BACKGROUND: Hyperglycemia in acute stroke leads to poor neurological outcomes. The role of microRNA (miRNA) in hyperglycemia-associated genes can provide new avenues for stroke prognostic applications. We aimed to identify novel genes and their regulated miRNAs that are associated with hyperglycemia-induced unfavorable stroke outcomes and further validated in the plasma exosome. Moreover, we intended to evaluate the prognostic ability of miRNA-messenger RNA (mRNA) biomarkers in addition to using traditional risk factors.
METHODS: After the integration analysis of small RNA sequencing and mRNA PCR array, two mRNAs and six miRNAs were selected for validation in middle cerebral artery occlusion animal models and ischemic stroke (IS) patients. Receiver operator characteristic (ROC) analysis was used to determine the performance of mRNAs and miRNAs expression.
RESULTS: The increased Fas expression was associated with hyperglycemia after acute stroke onset in animal and human studies. Besides, Fas gene level was significantly higher in unfavorable outcome patients when compared to favorable outcome patients. The expression of Fas and miRNA hsa-let-7b-5p in addition to traditional risk factors could increase the discrimination and predictive ability for poor prognosis. The higher exosomal Fas was further observed among unfavorable outcome patients, suggesting Fas signal transporting through exosome in the circulating system.

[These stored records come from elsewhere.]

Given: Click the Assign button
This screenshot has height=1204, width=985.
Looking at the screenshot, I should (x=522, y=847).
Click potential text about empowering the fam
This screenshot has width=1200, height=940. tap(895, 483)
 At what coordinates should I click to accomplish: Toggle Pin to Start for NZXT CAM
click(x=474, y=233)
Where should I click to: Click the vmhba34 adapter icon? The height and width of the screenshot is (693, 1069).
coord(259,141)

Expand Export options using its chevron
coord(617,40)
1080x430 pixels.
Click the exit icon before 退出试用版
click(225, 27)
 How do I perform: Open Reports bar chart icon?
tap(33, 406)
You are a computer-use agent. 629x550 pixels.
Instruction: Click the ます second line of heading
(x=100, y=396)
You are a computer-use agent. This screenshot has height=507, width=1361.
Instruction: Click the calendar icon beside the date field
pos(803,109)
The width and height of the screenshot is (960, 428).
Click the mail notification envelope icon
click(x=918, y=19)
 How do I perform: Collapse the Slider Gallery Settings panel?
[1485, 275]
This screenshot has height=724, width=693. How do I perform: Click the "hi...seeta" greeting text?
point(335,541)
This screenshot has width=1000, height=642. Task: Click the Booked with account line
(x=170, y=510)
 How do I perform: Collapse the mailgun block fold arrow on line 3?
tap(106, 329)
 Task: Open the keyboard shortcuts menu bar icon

CONCLUSIONS: Combined analyses of Fas and has-let-7b-5p expressions in addition to traditional risk factors are favorable prognostic biomarkers for predicting poor neurological outcomes at 3 months after stroke onset in IS patients. Additional studies are required to address the precise role of the apoptosis pathway in unfavorable hyperglycemia-induced stroke outcomes.